Additionally, the Energy Department is requesting power companies and electric utilities to offer recommendations on how to safeguard the nation's power supplies.

"Innovative partnerships like these are essential to addressing the urgent cybersecurity challenge, because much of our critical infrastructure is owned and operated by the private sector," said Emily Horne, a spokeswoman for the White House's National Security Council.

Also involved in the program is the Cybersecurity and Infrastructure Security Agency, which observers see as the importance that is being placed on preventing the nation's power supplies from being attacked.

Anne Neuberger, the deputy national security adviser for cyber and emerging technology, said this month that the administration was developing a new program to assist electric utilities, water districts and other critical industries, to respond to potentially damaging cyber attacks.

A Government Accountability Office report has recommended that the Energy Department, the primary federal agency for the energy sector, do more to address the risks of cyber attacks.
Intelligence officials note that a Russian cyberattack knocked parts of Ukraine's power grids offline in 2015 and 2016.

Last month, the U.S. Justice Department charged six Russian hackers, all believed to be military intelligence officers, in connection with that attack and others.

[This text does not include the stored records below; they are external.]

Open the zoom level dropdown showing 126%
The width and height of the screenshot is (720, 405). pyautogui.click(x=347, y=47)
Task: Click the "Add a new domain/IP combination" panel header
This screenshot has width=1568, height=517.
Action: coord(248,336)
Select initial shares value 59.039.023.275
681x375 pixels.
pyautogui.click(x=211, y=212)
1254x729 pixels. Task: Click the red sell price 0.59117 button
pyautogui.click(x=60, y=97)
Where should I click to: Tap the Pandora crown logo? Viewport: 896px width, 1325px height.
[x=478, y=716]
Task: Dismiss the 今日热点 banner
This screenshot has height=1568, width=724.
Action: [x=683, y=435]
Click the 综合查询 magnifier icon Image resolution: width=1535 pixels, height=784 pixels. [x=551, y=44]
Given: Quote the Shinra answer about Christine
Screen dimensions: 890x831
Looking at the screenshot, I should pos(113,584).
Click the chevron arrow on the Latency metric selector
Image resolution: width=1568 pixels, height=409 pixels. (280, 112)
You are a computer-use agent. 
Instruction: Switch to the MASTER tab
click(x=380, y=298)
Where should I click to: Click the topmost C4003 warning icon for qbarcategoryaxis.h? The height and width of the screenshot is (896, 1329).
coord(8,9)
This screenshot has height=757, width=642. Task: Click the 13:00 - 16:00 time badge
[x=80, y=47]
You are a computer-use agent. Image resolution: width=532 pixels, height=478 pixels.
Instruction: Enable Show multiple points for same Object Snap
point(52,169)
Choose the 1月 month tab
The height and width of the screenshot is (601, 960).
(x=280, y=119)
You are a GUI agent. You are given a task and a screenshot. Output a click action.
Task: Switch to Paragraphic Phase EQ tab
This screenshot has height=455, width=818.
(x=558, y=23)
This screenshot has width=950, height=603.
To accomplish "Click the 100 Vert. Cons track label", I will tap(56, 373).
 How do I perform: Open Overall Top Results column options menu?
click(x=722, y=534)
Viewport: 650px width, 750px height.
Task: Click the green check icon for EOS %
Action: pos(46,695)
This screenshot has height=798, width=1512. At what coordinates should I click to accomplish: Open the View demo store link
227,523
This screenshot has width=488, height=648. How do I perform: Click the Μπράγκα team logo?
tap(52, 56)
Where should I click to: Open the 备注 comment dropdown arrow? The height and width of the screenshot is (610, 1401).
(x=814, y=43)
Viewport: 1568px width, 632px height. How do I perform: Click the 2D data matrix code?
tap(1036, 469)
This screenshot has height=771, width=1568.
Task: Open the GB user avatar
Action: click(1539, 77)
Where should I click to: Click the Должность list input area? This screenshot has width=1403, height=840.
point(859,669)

The U.S. "faces a well-documented and increasing cyber threat from malicious actors seeking to disrupt the electricity Americans rely on to power our homes and businesses," Energy Secretary Jennifer Granholm said, in a statement announcing the new effort.
"It's up to both government and industry to prevent possible harms - that's why we're working together to take these decisive measures so Americans can rely on a resilient, secure, and clean energy system," she added.